* Input material *
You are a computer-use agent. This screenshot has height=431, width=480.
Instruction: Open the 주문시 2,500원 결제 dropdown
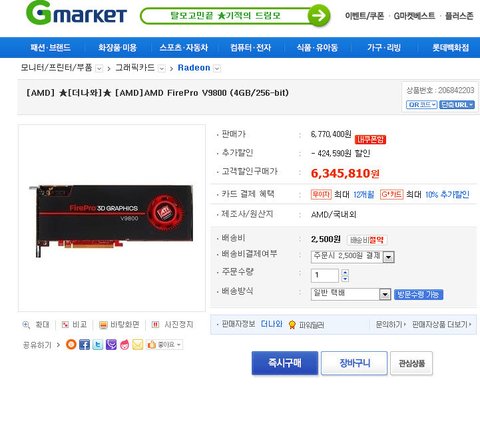point(352,256)
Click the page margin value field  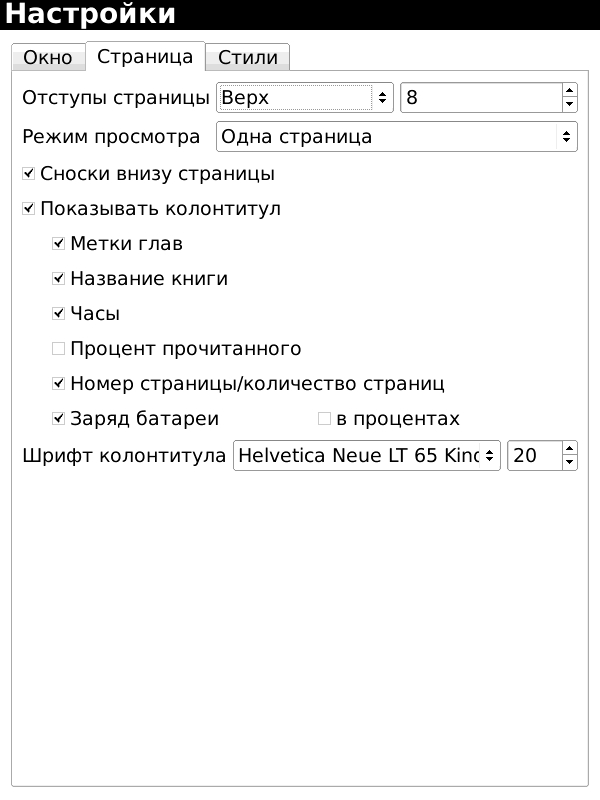pos(480,98)
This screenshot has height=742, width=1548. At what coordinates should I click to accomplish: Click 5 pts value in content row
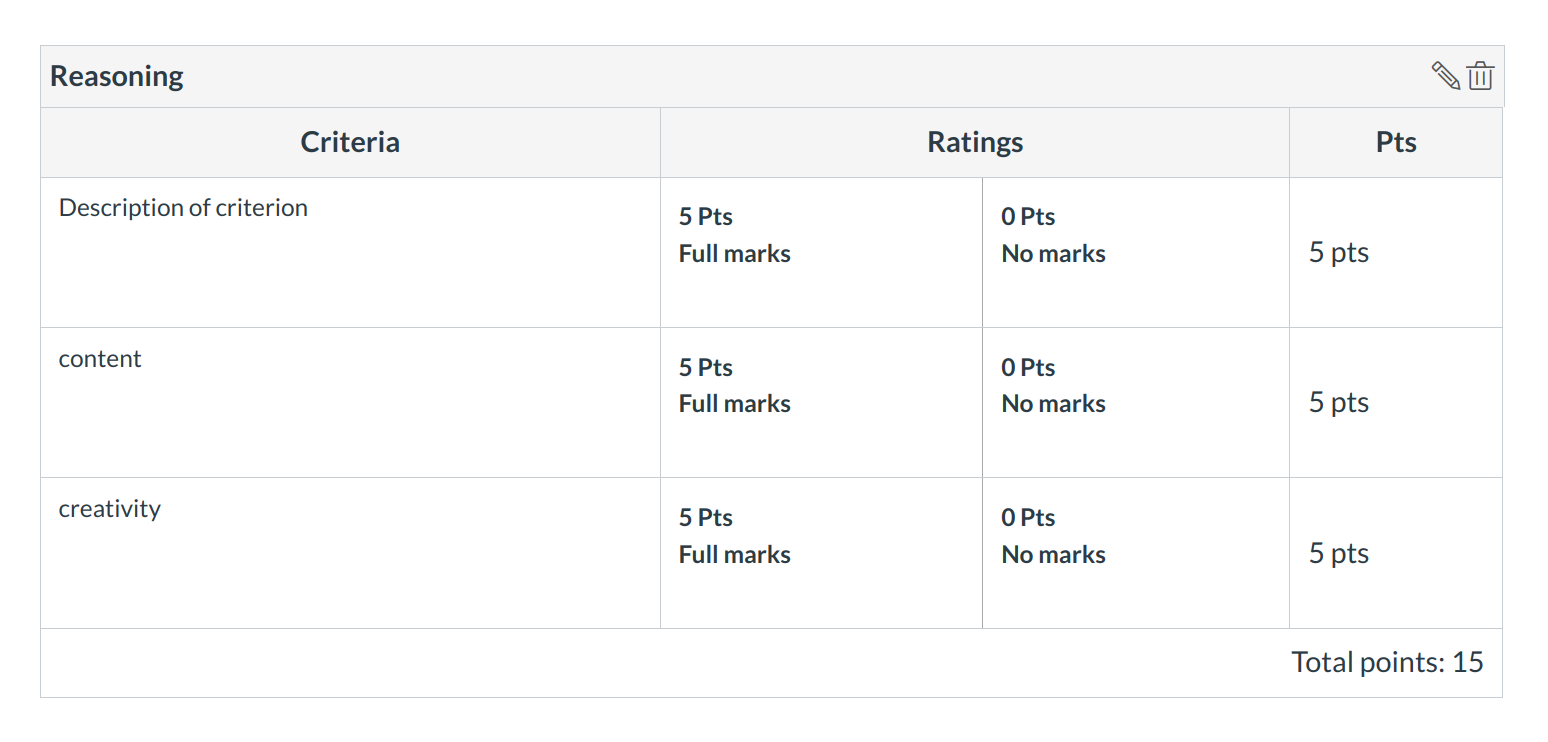1339,403
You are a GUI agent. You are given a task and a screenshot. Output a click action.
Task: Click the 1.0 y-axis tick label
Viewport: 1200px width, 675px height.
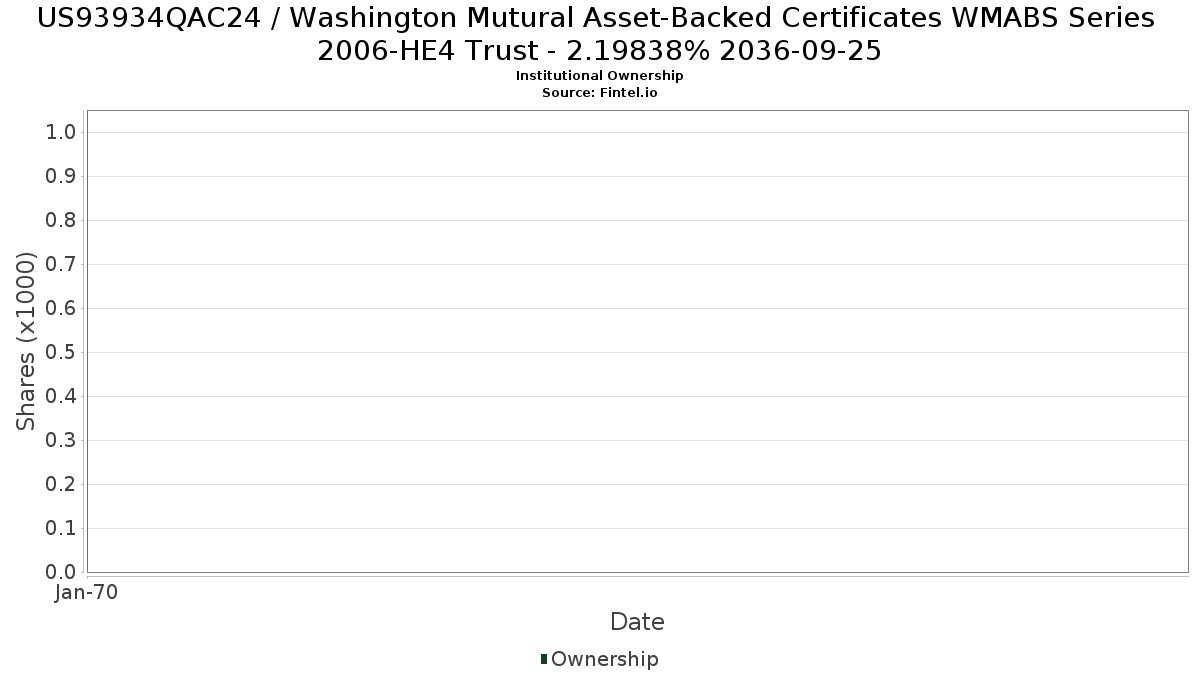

* Short exercise *
Lay out the lines of the records as a Markdown table with the columns Row and Line, starting at the line that contains "This screenshot has height=742, width=1548." and ending at the end of the records, both included. Give each line its own numbered row, skip blank lines, and leave the pictures out.

* Task result *
| Row | Line |
|---|---|
| 1 | This screenshot has height=742, width=1548. At what coordinates should I click to accomplish: Click 5 pts value in content row |
| 2 | 1339,403 |
| 3 | You are a GUI agent. You are given a task and a screenshot. Output a click action. |
| 4 | Task: Click the 1.0 y-axis tick label |
| 5 | Viewport: 1200px width, 675px height. |